Main Data History
Show Index Toggle 0 comments
  •  Quick Edit
  • The Golden Road to Open Science

    If you are a scholar and haven't spent the last ten years in a vacuum, you have heard of Open Access: the emerging practice of providing unrestricted access to peer-reviewed scholarly works, such as journal articles, conference papers, and book chapters. Open Access comes in two flavors, green and gold, depending on how an article is made available to the public. The "green road" to Open Access involves an author making her article publicly available after publication, e.g. by depositing the article's post-print in an open institutional repository. According to many, the preferred avenue to achieve Open Access, however, is the "golden road" which happens when an author publishes an article directly in an OA journal. The fact that Open Access, regardless of its flavor, has innumerable benefits for researchers and the public at large is beyond discussion --- even the most traditional scholarly publishers would have to agree. Importantly, the vision of universal Open Access to scholarly knowledge, i.e., the idea that the entire body of published scholarship should be made available to everyone free of charge, is not too far fetched. In practice, by a combination of green and golden OA practices, this vision is already a reality in some scientific fields, such as physics and astronomy.

    So: Open Access is both fundamentally necessary and bound to happen. But, whether Open Access, alone, can guarantee reproducibility and transparency of research results is a different and compelling question. Do research articles contain enough information to exactly (or even approximately) replicate a scientific study? Unfortunately, very often the answer to this question is no. As science, and scholarship in general, become inevitably more computational in nature, the experiments, calculations, and analyses performed by researchers are too many and too complex to be described in detail in a research article. As such, the minutiae of research activity are often hidden from view, making science unintelligible and irreproducible, not only for the public at large, but also for scientists, experts and, paradoxically, even for the same scientists who conducted the research in the first place, who may have not documented their exact workflows elsewhere. A parallel movement to Open Access --- Open Science --- is building up momentum in scholarly circles. Its mission is to provide open, universal access to the full sources of scientific research.

    The problem at hand is that the type of science we conduct today does not fit in the format and scope of the scholarly article. The code to assemble and statistically analyze a dataset, the workflows employed to visualize that dataset as a plot, and the dataset itself are three examples of research materials which cannot realistically fit in an article as we know it, both for their size and for their scope. To overcome this crucial problem, libraries, governments, and funding bodies, are starting to require data and other ancillary materials to be distributed alongside papers so that the entire lifecycle of research can be reconstructed. By parallel with the flavors of Open Access, this strategy --- of providing access to scientific sources after the publication of a scholarly article --- can be thought of as the "green road" to Open Science.

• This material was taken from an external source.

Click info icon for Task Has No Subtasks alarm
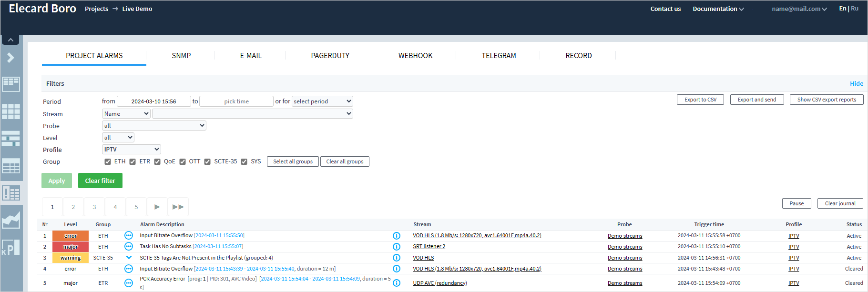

    The green road to Open Science, however advantageous, is not without its shortcomings. There are at least two reasons that make green-flavored Open Science tortuous and impractical. The first has to do with curation. Depositing research materials alongside publications often means that fulltext and data will live on different repositories, hosted by different bodies, under different regulations and practices. Making sense of and curating the conceptual links that exist among papers and research materials is already difficult today. Was this plot generated using dataset one or dataset two? Was the data analyzed using the first or the second version of the code? Answers to these questions may just be impossible to obtain today, let alone in a few decades. The second problem has to do with incentives. Those familiar with the recent NSF Data Management Plans --- which mandate publication of data sources alongside published papers resulting from NSF-funded research --- know very well that complying with the mandate was a big headache. Once a paper is published, authors have very little incentive to publish data and the full sources of their research. Asking authors to deposit data after having authored its host article --- the green road to Open Science --- is a partial and unsustainable solution.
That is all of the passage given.